The Obama administration also said it will seek to ban text messaging by interstate bus drivers and truckers and push states to pass their own laws against driving cars while distracted.
LaHood said the administration also would move to put restrictions on cell phone use by rail operators, truck drivers and interstate bus drivers.
While texting is not yet illegal in Las Vegas, it is in Utah. There currently is legislation being pushed to ban texting in Nevada.
Sen. Dennis Nolan, R-Las Vegas, the chairman of the Senate Transportation Committee, said of cell phone driving legislation: “Knowing our Legislature, it will have a tough time. Nevadans are independent and like their liberties.”
“Driving while distracted should just feel wrong – just as driving without a seat belt or driving while intoxicated,” LaHood said at the end of a two-day conference on the problem. “We’re not going to break everyone of their bad habits – but we are going to raise awareness and sharpen the consequences.”
The administration also will push to disqualify school bus drivers who are convicted of texting while driving from keeping their commercial driver’s licenses.

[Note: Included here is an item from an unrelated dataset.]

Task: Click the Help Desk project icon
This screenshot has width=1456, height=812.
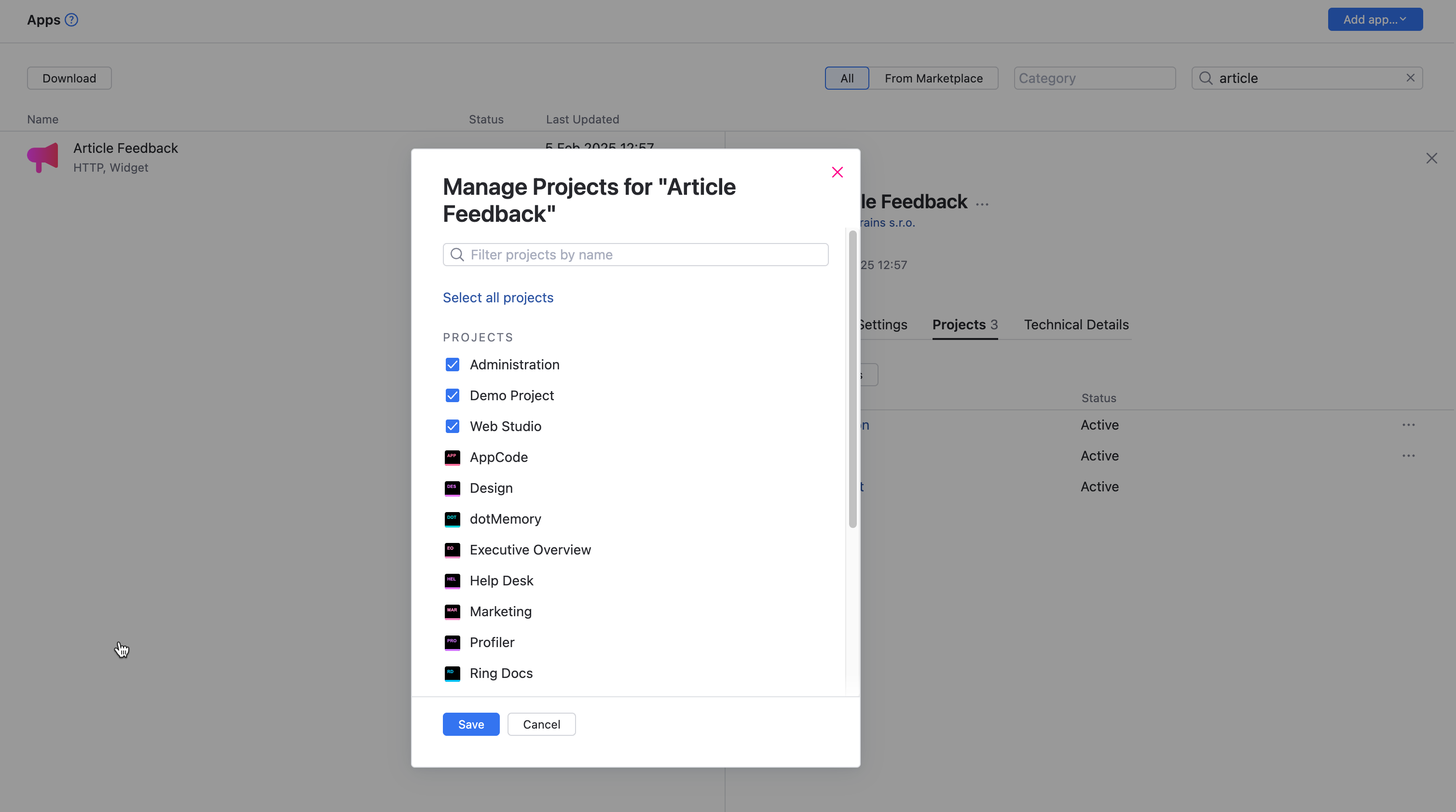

The Transportation Department reported that 5,870 people were killed and 515,000 were injured last year in crashes connected to driver distraction, often involving mobile devices or cell phones. Driver distraction was involved in 16 percent of all fatal crashes in 2008 and was more prevalent among young drivers.
“It’s like driving with your eyes closed,” said Sen. Robert Menendez, D-N.J., a proponent of a texting ban.